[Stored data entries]
=== Begin Enclosure ===

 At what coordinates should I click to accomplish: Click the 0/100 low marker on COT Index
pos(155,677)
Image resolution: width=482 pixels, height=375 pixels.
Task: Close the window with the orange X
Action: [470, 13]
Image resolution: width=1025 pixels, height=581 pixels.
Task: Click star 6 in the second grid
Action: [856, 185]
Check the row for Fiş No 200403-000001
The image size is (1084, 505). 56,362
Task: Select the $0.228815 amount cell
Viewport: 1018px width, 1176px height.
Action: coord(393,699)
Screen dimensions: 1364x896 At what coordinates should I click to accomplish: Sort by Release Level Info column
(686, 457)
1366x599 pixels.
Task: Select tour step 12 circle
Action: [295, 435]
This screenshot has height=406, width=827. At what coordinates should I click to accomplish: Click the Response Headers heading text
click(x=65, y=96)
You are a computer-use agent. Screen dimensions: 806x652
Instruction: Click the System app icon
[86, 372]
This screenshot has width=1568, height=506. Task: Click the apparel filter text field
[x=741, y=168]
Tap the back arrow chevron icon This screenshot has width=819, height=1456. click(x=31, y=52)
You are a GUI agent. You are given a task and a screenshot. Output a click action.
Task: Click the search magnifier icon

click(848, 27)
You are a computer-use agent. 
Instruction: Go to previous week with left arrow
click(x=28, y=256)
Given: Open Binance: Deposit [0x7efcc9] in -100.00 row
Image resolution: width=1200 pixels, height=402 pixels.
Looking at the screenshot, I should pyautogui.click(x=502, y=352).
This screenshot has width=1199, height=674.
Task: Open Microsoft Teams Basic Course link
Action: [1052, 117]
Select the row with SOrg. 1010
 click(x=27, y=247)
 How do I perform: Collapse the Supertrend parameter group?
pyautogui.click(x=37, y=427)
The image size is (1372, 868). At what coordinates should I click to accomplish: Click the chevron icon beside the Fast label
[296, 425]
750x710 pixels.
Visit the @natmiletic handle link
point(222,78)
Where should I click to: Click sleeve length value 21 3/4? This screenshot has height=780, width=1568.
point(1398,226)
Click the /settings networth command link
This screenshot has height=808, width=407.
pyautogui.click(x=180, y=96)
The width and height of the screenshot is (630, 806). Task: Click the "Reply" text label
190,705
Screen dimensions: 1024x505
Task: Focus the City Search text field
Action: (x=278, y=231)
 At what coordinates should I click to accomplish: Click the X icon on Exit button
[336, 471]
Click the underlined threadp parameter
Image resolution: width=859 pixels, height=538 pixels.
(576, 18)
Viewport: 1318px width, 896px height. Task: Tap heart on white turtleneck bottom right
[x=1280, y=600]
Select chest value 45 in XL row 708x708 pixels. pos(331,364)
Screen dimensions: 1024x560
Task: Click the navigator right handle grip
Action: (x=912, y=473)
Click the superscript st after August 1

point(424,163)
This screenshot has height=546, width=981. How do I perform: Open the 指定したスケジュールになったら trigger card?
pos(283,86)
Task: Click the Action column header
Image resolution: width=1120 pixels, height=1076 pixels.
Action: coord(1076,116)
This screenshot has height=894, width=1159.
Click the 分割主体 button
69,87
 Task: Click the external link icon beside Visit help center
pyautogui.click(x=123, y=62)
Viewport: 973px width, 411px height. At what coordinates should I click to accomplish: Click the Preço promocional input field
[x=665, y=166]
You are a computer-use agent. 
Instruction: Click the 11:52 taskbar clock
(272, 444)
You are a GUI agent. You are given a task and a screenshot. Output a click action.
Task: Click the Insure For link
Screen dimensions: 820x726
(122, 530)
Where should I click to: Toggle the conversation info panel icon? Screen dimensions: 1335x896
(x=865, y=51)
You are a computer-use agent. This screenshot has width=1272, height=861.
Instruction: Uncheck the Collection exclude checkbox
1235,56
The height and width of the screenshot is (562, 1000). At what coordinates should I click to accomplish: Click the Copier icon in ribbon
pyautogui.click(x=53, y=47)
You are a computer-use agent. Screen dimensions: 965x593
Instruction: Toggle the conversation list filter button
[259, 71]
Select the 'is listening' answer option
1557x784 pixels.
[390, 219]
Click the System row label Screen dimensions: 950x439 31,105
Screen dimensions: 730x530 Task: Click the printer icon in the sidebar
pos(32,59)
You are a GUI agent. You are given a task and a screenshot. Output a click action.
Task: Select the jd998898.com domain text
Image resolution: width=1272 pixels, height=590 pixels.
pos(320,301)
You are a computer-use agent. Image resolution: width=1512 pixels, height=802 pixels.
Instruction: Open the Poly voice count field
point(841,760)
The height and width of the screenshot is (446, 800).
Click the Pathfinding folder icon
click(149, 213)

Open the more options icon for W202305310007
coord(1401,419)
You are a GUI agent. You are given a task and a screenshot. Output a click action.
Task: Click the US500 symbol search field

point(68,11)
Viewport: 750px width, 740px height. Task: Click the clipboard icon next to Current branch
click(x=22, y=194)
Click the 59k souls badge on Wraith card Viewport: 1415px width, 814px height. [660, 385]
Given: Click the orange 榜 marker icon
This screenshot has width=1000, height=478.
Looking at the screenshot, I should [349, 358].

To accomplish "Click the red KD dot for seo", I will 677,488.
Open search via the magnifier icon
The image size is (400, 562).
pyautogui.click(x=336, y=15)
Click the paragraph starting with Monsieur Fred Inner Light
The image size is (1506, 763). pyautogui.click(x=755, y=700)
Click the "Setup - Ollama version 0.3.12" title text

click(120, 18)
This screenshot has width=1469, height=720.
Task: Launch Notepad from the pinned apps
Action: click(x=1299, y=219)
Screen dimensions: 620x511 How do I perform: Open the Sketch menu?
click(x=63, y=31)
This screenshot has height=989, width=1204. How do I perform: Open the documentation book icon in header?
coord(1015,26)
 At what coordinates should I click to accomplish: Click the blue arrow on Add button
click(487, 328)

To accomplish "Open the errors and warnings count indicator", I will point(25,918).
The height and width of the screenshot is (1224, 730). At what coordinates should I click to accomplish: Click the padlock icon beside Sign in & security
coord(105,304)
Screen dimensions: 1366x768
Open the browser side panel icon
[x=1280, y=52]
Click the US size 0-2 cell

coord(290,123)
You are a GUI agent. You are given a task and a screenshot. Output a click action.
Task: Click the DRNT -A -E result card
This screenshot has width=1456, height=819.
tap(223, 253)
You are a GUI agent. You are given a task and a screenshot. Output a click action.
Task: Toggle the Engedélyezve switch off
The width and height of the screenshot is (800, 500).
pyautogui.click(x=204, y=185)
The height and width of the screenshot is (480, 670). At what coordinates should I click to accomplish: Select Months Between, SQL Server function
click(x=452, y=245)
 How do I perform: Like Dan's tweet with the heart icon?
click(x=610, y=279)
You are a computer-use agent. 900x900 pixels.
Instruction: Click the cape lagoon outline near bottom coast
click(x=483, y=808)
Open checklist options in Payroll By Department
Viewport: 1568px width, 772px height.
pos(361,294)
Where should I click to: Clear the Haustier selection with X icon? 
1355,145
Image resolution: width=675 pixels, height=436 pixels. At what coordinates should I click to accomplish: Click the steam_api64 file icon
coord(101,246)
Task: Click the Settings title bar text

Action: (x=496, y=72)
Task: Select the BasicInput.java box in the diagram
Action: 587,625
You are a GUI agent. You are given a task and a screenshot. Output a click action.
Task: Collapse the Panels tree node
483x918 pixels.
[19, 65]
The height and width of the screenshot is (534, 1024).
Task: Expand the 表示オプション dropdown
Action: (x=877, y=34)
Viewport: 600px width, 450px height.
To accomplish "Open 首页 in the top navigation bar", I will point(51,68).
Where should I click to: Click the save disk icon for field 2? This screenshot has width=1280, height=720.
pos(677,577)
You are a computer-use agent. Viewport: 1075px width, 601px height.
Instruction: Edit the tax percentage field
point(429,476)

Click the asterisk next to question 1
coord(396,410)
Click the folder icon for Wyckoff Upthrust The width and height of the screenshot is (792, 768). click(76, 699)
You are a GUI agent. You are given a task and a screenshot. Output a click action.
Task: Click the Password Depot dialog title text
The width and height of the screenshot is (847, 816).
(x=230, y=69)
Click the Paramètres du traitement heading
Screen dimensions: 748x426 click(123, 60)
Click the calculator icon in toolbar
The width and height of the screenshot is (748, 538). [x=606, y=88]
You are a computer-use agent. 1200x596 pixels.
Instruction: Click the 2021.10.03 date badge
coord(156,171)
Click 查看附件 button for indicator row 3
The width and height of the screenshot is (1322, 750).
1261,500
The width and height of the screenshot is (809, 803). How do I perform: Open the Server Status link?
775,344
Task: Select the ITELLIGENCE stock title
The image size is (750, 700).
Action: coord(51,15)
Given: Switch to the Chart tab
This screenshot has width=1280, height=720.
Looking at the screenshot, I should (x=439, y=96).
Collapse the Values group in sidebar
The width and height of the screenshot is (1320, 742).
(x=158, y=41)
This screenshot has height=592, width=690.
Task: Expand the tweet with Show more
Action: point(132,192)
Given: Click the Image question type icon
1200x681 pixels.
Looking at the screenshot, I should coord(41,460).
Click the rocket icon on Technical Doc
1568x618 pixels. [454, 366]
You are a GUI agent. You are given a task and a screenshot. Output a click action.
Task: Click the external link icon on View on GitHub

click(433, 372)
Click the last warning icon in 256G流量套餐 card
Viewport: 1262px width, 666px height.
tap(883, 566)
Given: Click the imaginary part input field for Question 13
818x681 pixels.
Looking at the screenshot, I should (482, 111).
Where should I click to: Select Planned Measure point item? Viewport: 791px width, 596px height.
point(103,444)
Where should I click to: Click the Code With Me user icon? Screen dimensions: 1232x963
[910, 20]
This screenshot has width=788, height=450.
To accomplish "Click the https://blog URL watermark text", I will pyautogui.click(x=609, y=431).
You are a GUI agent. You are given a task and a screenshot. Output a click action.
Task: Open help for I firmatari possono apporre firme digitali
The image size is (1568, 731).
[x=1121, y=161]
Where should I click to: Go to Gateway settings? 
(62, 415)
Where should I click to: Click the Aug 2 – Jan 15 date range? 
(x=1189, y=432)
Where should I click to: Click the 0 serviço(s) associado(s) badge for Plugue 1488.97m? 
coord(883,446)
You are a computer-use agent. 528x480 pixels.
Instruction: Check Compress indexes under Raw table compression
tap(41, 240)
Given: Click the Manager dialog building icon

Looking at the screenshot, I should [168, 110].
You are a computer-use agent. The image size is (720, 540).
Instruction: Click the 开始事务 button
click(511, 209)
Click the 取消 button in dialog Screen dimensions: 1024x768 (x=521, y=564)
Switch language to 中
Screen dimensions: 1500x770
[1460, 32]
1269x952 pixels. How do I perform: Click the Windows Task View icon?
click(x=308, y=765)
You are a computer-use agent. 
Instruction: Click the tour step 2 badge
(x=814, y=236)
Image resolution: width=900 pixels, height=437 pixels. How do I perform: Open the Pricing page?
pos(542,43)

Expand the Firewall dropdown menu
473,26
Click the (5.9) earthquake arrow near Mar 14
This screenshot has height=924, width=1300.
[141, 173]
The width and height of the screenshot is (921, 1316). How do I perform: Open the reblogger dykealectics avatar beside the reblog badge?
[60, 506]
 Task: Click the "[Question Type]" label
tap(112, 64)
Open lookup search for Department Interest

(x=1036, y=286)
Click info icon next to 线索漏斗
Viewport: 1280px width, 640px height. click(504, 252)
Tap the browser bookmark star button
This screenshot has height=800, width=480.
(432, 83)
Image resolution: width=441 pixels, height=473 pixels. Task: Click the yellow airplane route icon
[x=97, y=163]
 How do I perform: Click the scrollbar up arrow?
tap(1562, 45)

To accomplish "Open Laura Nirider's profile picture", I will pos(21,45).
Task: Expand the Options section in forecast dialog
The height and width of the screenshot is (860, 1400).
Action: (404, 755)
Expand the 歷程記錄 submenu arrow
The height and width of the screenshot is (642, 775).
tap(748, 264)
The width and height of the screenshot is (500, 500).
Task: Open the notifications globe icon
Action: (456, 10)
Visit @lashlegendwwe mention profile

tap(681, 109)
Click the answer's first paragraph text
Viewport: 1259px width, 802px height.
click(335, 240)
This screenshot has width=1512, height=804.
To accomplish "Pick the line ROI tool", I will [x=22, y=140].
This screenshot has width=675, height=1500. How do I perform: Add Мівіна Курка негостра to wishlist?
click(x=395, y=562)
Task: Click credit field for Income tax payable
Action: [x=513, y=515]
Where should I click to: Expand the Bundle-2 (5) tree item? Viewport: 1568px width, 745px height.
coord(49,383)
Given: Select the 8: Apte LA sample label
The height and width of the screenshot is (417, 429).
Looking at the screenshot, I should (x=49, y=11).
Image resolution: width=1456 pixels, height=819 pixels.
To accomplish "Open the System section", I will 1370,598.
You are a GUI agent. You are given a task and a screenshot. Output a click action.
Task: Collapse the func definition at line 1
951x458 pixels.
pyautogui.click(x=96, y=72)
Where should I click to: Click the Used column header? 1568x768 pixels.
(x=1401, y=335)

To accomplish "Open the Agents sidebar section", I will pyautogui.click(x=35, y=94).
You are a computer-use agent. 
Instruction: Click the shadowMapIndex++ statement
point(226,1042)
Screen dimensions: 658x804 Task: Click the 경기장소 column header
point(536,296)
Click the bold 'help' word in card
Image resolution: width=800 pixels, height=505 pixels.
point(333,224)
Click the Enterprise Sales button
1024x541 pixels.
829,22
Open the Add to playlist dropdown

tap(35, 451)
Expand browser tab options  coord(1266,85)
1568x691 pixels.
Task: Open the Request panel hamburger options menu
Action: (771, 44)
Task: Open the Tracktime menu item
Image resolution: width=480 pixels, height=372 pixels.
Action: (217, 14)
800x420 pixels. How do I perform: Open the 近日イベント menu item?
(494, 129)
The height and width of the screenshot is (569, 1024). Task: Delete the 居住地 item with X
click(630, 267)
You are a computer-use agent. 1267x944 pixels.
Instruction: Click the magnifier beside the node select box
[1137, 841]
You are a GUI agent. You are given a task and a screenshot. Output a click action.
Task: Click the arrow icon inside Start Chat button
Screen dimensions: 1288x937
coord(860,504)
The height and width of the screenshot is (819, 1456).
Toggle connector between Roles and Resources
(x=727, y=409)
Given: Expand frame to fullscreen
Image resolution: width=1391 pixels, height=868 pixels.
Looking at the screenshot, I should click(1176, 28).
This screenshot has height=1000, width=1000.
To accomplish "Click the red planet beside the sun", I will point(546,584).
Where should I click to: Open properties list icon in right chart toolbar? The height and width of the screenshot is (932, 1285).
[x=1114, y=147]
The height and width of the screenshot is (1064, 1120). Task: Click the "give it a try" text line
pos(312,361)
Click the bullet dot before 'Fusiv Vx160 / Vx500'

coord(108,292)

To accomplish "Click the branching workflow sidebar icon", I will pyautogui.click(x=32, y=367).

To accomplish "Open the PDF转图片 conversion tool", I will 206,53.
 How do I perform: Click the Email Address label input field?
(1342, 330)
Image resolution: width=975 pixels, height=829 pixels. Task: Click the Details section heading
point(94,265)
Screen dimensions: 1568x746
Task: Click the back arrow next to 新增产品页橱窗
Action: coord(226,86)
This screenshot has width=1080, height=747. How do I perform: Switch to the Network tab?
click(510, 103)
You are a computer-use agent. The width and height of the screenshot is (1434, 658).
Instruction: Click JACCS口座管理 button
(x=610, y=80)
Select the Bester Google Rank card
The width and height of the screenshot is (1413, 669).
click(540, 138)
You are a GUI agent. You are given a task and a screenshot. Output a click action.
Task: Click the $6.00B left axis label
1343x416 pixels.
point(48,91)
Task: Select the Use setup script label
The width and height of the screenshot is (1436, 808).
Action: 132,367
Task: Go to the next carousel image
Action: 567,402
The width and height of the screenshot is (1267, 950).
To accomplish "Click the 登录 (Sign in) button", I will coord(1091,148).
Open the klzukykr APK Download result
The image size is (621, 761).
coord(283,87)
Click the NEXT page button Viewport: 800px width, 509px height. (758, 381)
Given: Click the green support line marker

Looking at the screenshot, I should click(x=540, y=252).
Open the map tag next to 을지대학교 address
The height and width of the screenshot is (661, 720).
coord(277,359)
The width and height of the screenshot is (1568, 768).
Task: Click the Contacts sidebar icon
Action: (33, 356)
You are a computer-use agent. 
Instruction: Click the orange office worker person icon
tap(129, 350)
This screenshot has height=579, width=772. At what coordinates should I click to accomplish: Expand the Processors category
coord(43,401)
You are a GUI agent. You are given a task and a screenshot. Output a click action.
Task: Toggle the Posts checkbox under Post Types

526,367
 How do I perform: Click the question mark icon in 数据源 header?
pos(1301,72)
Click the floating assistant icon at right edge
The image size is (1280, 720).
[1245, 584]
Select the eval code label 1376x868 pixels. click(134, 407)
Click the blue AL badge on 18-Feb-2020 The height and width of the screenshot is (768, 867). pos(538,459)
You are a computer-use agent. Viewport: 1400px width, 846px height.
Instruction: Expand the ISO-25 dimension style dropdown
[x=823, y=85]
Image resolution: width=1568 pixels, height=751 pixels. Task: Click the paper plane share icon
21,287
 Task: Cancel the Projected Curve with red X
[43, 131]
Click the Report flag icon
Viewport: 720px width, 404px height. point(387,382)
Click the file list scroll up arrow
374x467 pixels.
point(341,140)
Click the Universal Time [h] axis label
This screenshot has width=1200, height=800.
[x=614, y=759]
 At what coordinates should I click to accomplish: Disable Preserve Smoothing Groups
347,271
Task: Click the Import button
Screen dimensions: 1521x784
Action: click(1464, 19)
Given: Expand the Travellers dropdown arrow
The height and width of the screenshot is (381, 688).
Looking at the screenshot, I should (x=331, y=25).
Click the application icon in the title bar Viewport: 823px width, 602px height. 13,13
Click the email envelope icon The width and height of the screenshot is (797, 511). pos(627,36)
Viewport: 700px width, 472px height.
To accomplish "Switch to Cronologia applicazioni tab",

=== End Enclosure ===

◆ **WORK ITEM**:
Across the records above, how many lines hold the string "indicator"? The number alone will do.

◆ **ANSWER TO THE PROBLEM**:
2